++++ Record set

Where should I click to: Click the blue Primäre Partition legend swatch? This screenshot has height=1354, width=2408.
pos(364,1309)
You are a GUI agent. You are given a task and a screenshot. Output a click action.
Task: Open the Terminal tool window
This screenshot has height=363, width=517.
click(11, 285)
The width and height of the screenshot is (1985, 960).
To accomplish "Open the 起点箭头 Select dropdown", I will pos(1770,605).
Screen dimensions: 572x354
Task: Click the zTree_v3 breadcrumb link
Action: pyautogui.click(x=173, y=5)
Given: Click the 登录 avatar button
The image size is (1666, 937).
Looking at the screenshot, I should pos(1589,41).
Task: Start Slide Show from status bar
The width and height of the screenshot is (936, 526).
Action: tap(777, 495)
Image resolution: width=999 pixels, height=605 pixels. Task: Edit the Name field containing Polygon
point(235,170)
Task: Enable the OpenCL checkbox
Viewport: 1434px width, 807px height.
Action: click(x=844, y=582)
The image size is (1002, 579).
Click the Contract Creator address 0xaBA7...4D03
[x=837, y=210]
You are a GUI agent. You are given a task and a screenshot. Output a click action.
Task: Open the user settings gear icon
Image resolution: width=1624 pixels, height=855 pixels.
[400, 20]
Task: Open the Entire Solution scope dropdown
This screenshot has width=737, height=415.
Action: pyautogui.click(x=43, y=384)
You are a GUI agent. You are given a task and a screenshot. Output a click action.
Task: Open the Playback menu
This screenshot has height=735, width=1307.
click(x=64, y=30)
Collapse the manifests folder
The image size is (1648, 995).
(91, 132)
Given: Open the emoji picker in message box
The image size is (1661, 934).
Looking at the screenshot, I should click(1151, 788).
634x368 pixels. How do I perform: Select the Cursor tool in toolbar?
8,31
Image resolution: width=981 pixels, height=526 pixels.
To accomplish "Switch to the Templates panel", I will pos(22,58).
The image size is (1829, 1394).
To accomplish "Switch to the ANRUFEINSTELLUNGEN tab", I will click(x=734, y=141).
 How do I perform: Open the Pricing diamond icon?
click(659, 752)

++++++++

_Task objective:_ Print out every record, character for character.

_Answer to the problem:_
Where should I click to: Click the blue Primäre Partition legend swatch? This screenshot has height=1354, width=2408.
pos(364,1309)
You are a GUI agent. You are given a task and a screenshot. Output a click action.
Task: Open the Terminal tool window
This screenshot has height=363, width=517.
click(11, 285)
The width and height of the screenshot is (1985, 960).
To accomplish "Open the 起点箭头 Select dropdown", I will pos(1770,605).
Screen dimensions: 572x354
Task: Click the zTree_v3 breadcrumb link
Action: pyautogui.click(x=173, y=5)
Given: Click the 登录 avatar button
The image size is (1666, 937).
Looking at the screenshot, I should pos(1589,41).
Task: Start Slide Show from status bar
The width and height of the screenshot is (936, 526).
Action: tap(777, 495)
Image resolution: width=999 pixels, height=605 pixels. Task: Edit the Name field containing Polygon
point(235,170)
Task: Enable the OpenCL checkbox
Viewport: 1434px width, 807px height.
Action: click(x=844, y=582)
The image size is (1002, 579).
Click the Contract Creator address 0xaBA7...4D03
[x=837, y=210]
You are a GUI agent. You are given a task and a screenshot. Output a click action.
Task: Open the user settings gear icon
Image resolution: width=1624 pixels, height=855 pixels.
[400, 20]
Task: Open the Entire Solution scope dropdown
This screenshot has width=737, height=415.
Action: pyautogui.click(x=43, y=384)
You are a GUI agent. You are given a task and a screenshot. Output a click action.
Task: Open the Playback menu
This screenshot has height=735, width=1307.
click(x=64, y=30)
Collapse the manifests folder
The image size is (1648, 995).
(91, 132)
Given: Open the emoji picker in message box
The image size is (1661, 934).
Looking at the screenshot, I should click(1151, 788).
634x368 pixels. How do I perform: Select the Cursor tool in toolbar?
8,31
Image resolution: width=981 pixels, height=526 pixels.
To accomplish "Switch to the Templates panel", I will pos(22,58).
The image size is (1829, 1394).
To accomplish "Switch to the ANRUFEINSTELLUNGEN tab", I will click(x=734, y=141).
 How do I perform: Open the Pricing diamond icon?
click(659, 752)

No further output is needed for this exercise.